## TEXT EXCERPT
Content starts

Ellie has never really known her family. And so when we see Riley's response of just like being sulan reserved, And sad we see Ellie raging because this might be one of the first times that she's experienced loss on this magnitude. You know, as this was happening knowing what, knowing that Ellie survives and Riley doesn't and that's not a spoiler because, you know, we've watched the show and Riley's not present.

You know, what was coming up for you as you watched their two reactions to, you know, their now sealed fates or perceived sealed fates? 

Kala: I mean, it just once again showed how I don't, so I don't wanna be like, Riley was so much more emotionally mature, but I think the way that they were processing. Mortality, right?

They're processing the inevitability and already kind of like thinking through like, here are the options that we have. I think that that was all happening in those few moments. And Ellie was clear that Ellie didn't have that support network that helped to kind of like foster that sense of I don't wanna say acceptance, but to be able to process things and that's, there's no judgment, right?

If you need to break stuff because like you're feeling this rage that you got bit by a, you know, infected do what you gotta do. And also it's just like a interesting juxtaposition between their two responses and how do we respond in times of crisis, right? What are the what are the resources, capacities and lived experiences that we have to support us in coming up with our path forward?

Content ends

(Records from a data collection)

Content starts

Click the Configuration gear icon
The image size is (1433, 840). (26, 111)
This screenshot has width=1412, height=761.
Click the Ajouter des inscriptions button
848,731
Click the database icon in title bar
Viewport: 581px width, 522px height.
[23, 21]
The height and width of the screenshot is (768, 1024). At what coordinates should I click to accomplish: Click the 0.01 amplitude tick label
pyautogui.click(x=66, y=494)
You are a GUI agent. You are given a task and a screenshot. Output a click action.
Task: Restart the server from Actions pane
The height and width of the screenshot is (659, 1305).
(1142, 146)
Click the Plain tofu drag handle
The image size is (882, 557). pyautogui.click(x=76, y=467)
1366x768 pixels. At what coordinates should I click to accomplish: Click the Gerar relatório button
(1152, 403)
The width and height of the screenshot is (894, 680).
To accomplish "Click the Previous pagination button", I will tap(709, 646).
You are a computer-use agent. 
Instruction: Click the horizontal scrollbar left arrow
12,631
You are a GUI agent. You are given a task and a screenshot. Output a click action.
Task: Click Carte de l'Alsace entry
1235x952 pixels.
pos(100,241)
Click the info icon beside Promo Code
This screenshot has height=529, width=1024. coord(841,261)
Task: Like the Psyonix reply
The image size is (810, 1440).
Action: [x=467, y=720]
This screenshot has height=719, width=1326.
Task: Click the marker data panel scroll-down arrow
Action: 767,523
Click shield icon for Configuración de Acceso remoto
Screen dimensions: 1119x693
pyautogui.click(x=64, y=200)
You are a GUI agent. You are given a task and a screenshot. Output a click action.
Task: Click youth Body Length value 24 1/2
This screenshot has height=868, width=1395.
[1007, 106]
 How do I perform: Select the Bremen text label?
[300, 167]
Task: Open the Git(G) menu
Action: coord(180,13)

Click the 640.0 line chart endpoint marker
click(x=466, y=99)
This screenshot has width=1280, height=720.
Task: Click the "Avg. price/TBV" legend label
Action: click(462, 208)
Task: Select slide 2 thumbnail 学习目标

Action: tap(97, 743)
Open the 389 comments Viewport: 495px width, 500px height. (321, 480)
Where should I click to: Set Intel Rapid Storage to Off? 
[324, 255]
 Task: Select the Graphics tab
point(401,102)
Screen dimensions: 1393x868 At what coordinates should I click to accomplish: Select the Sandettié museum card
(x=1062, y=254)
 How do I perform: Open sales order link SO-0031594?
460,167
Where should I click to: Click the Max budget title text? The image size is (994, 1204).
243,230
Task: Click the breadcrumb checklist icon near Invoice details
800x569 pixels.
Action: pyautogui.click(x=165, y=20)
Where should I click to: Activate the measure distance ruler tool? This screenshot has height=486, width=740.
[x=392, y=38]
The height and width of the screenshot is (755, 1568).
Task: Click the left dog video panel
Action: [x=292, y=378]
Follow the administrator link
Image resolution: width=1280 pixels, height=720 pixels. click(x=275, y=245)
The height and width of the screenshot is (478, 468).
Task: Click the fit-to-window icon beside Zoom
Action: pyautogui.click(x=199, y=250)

Content ends

According to the transcript, why is it not a spoiler to say that Ellie survives and Riley doesn't?

Because they have watched the show and Riley is not present.